Après un nouveau passage tout près du sommet du Molkenrain et pour nous remettre de nos émotions (les quatre pétales qui se transforment allégrement en cinq boucles), nous remportons un arrêt rapide dans la ferme-auberge Ostein des plus rustiques. Le feu dans le poêle n'est prévu que le lendemain, il n'y a pas de plats chauds proposés ni de tarte aux myrtilles, mais une boisson suffira à nous requinquer, avant de continuer notre descente et de repasser devant cette ferme à la remontée, qui se terminera au Rocher, après un passage droit dans le pierrier, à la recherche plus ou moins nonchalante d'un sentier qui ne nous manque pas : c'était la séquence rigolade de la montée. Le soleil est bien présent et nous chauffe pendant notre pause à ce sommet, avant de se laisser filtrer par les arbres quand nous pénétrons de nouveau dans la forêt. Nous remettons une petite couche supplémentaire dans la descente, la fraîcheur de la fin de journée reprend ces droits.
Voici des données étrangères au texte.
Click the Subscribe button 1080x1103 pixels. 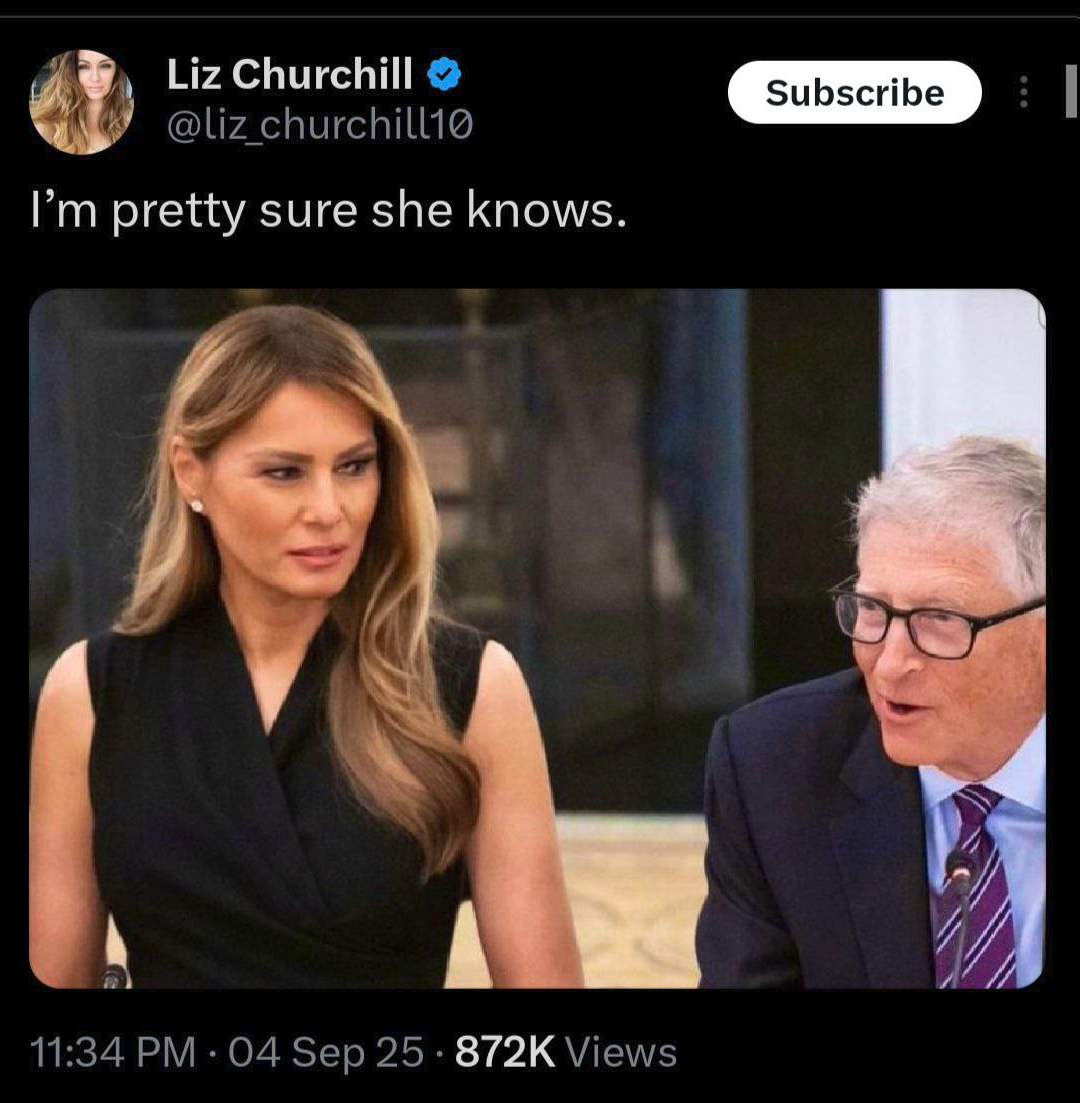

Une piste forestière plus loin et nous entamons notre dernière côte, déjà. Courte et bien régulière, elle est avalée par tous les membres de notre équipe en un rien de temps... on en serait presque à regretter une sixième « face ». Enfin, cette idée ne reste pas longtemps dans mon cerveau, le programme du lendemain se charge de calmer mes ardeurs. Nous finissons cette journée en forêt par un sentier comme Didier les affectionne : glissant, rocailleux et en descente bien sûr, pour rejoindre notre petit parking. Un repas digne des Gaulois de bande-dessinée viendra clore cette belle journée de course, à la découverte d'une petite partie de ce beau massif des Vosges, alternant montées et descentes, fonds de vallée et vues dégagées, pistes et mono-traces, si loin des nuisances de la civilisation, en plongeant pourtant si près de ce que nos ancêtres ont dû enduré pour nous le permettre.